Steve Wilkins, Masters in Public Health, Cancer Advocate and Caregiver
When I decided to write a blog about cancer, I thought it would be pretty easy. After all, my wife and I have been living with it for some three years come this Fall. And then there is the endless stream of great cancer research that anyone can track by simply signing up for an RSS published by the New York Time or so on.

What has surprised me, or should I say disturbed me, is how variable the quality of cancer care is in the US among cancer doctors and hospitals. No, let’s call a spade a spade. What has scared me is how bad the quality of cancer care in the US can be at the local hospital level. How else could you explain the comments of Dr. John H. Glick of the Abramson Cancer Center at the University of Pennsylvania who finds that he typically recommends major changes in the treatment plans of 30% to 40% of patients seeking a second opinion, and minor recommended change in an additional 30% of the patients.
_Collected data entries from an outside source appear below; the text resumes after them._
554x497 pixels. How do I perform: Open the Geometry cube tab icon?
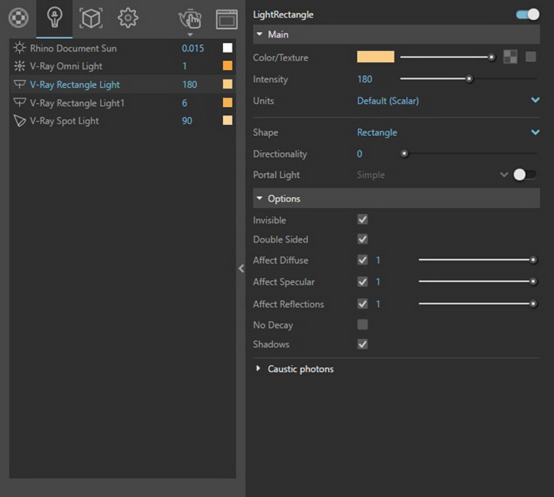pyautogui.click(x=90, y=18)
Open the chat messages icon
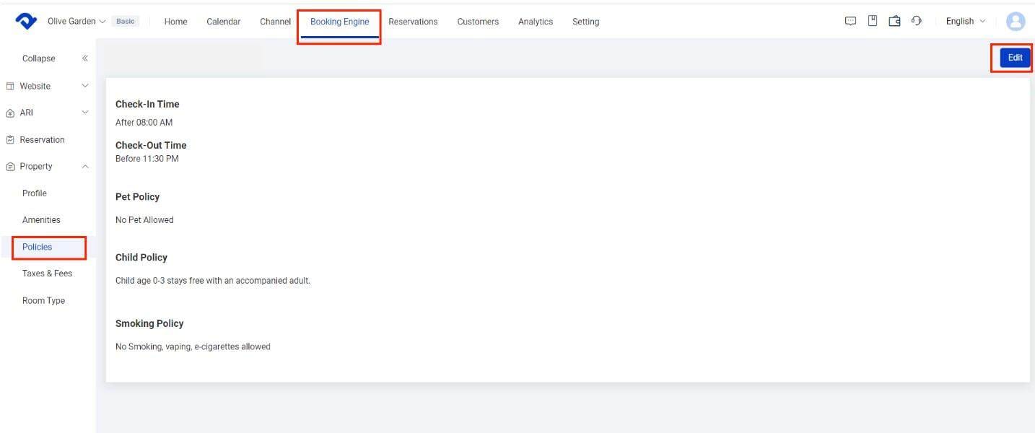1035x433 pixels. click(850, 21)
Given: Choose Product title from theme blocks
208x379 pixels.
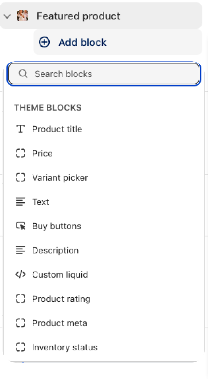Looking at the screenshot, I should tap(57, 129).
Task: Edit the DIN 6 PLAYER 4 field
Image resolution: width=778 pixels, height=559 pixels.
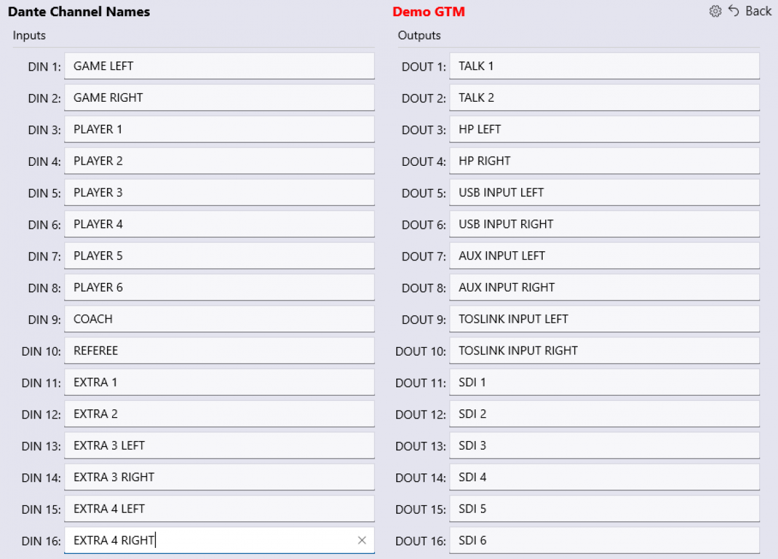Action: (219, 224)
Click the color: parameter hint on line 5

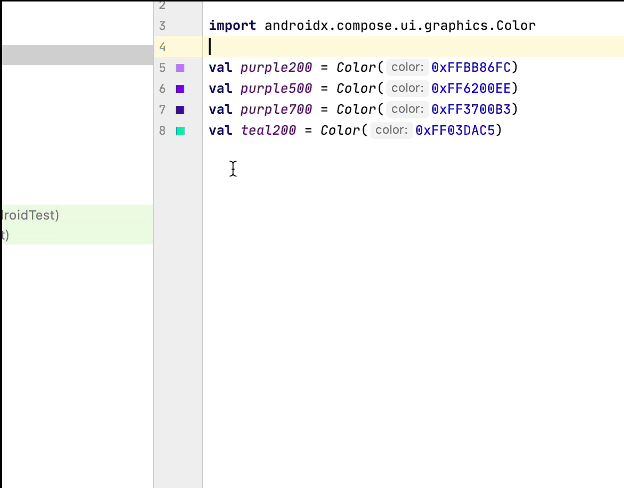tap(407, 67)
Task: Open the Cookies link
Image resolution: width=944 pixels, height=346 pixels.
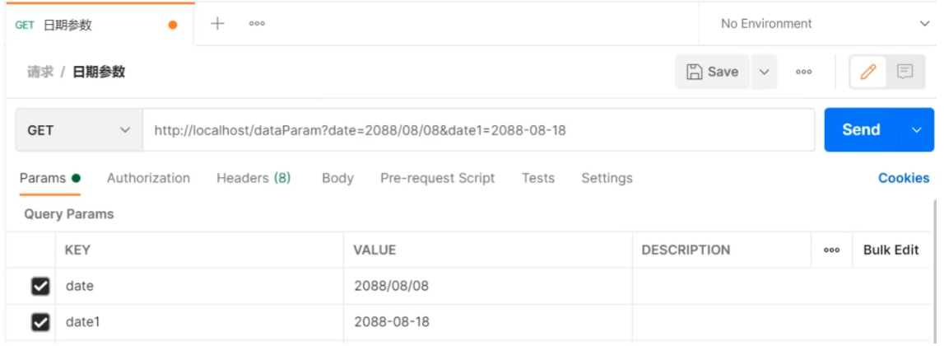Action: pyautogui.click(x=903, y=178)
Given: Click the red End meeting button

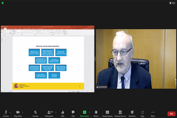Looking at the screenshot, I should pyautogui.click(x=171, y=114).
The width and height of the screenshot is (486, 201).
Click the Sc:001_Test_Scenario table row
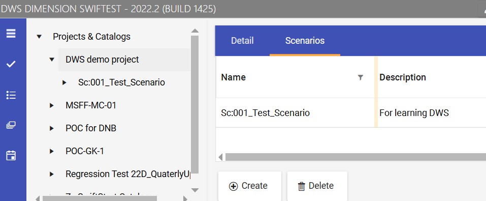coord(351,113)
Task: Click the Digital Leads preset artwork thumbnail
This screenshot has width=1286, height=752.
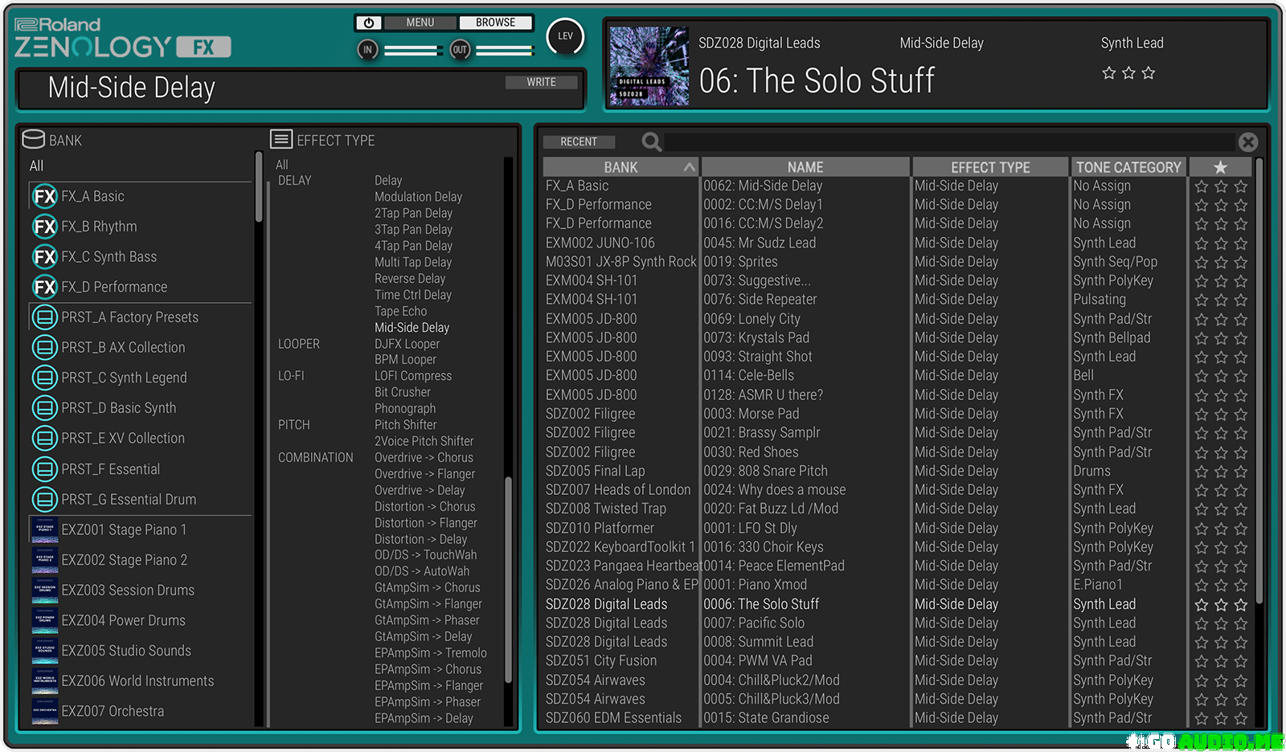Action: coord(649,66)
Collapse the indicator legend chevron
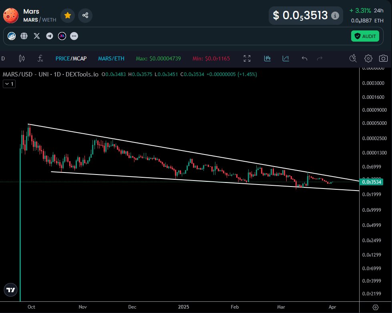Image resolution: width=392 pixels, height=313 pixels. coord(8,84)
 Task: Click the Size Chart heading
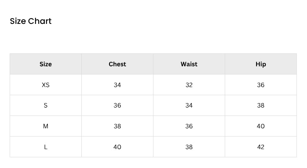[x=31, y=21]
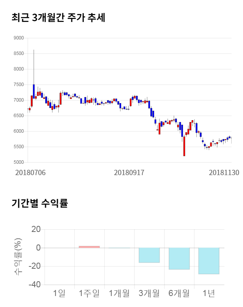243x307 pixels.
Task: Select the 20180917 date label
Action: click(129, 172)
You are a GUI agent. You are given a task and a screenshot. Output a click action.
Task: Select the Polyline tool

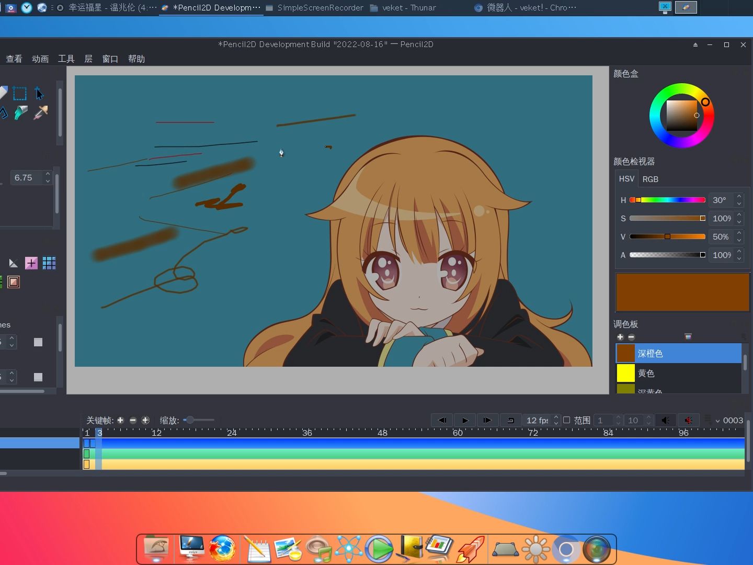point(3,113)
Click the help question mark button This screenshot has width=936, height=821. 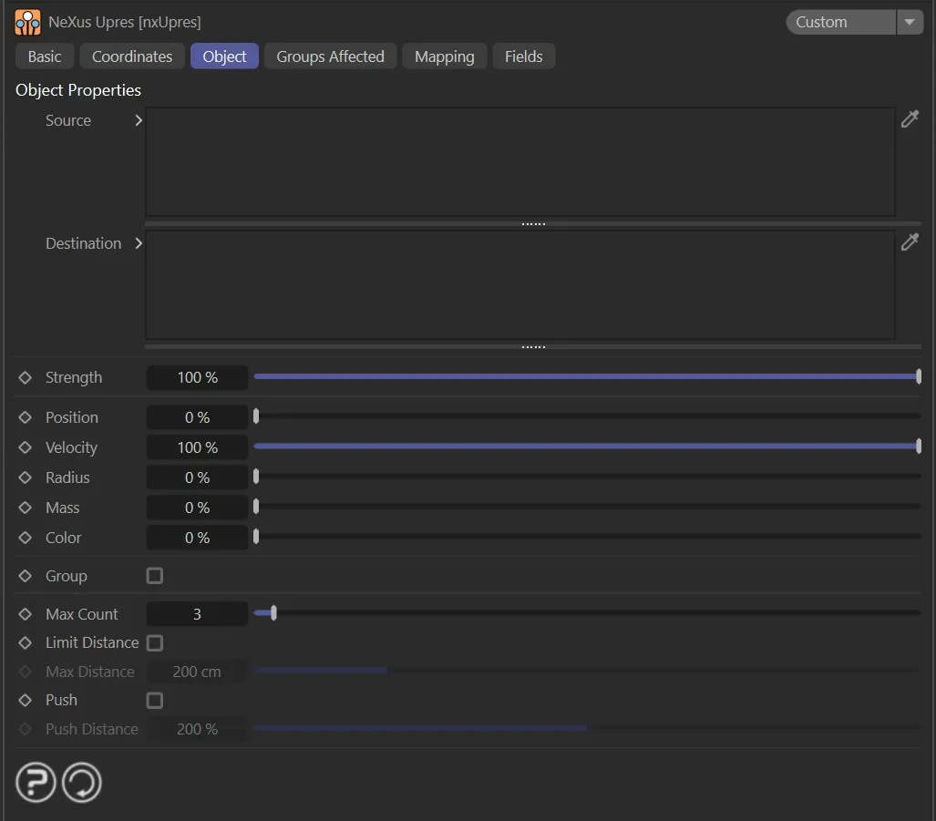(x=35, y=782)
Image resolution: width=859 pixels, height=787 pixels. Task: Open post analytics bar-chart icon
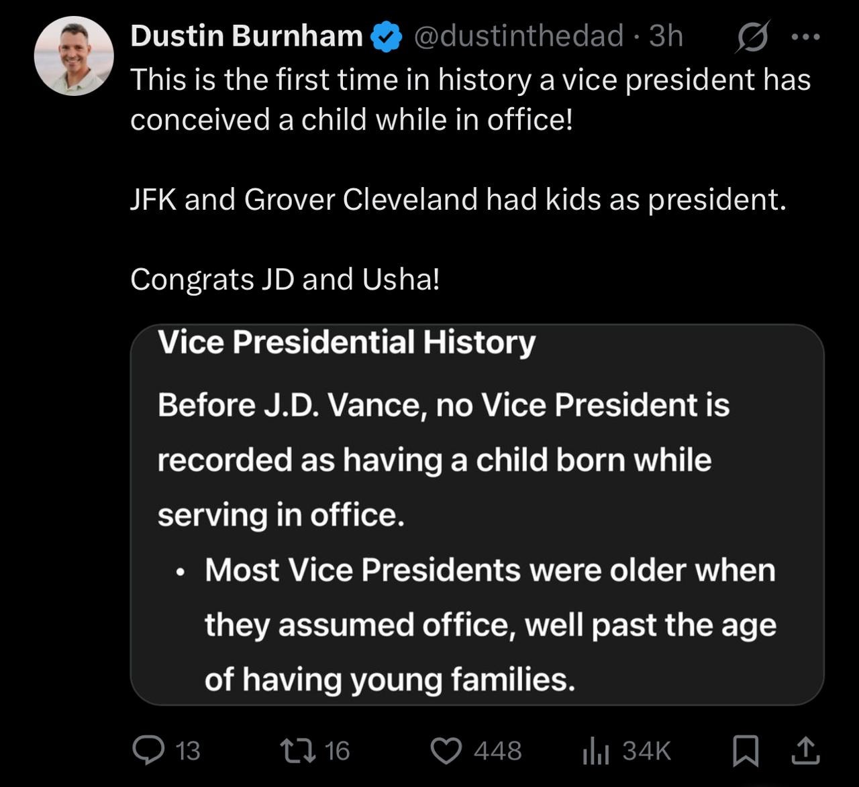tap(596, 750)
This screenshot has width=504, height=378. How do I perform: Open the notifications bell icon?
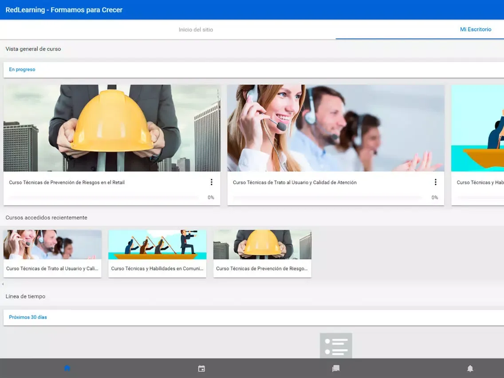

An article by Diane Grady in the July 29th issue of the New York Times reminded me how bad the state of affairs really is with respect to cancer care in the US.

I was surprised to find out for example that it has only been within the last two years that cancer experts across the US came together to agree upon standard treatment guidelines for the most common cancer conditions. But having guidelines and getting cancer doctors to agree to not to mention follow the guidelines is an entirely different matter.

Here’s what I mean. According to the New York Times article, “among women with breast cancer, 15 to 25 percent who should have radiation do not receive it, and 20 to 30 percent do not take the anti-estrogen drugs that are a mainstay for most patients.”

But wait, things are even worse for early stage patients diagnosed with one of the most deadly cancers – pancreatic cancer. According to a study released this June by the American College of Surgeons, 38 percent of patients who were eligible for (by treatment guidelines) and could have benefited from surgery were not even offered it by their doctors.

Apparently the same is also true for ovarian cancer. Dr. Barbara Goff, a gynecologic oncologist at the University of Washington in Seattle is quoted in the New York Times article as saying “a third of the women in the United States are not getting the right surgery, not even close…we have so many resources, but we still do so poorly with ovarian cancer.”

I could go one with the statistics. But I think you get the point. Cancer patients and caregivers like me, and many of you, really are on our own when it comes to navigating the cancer care delivery system in the US. Sure my wife finally found the right doctors and the right treatments allowing her to remain cancer free for now. Many of you too hopefully have had similar positive outcome. But I bet that like my wife and I, it probably didn’t come easy for you either. Like us, you no doubt had to fight your local doctors and hospitals to end up where you are today.

What I want to know is why does it have to be this way? Anyone else have an opinion?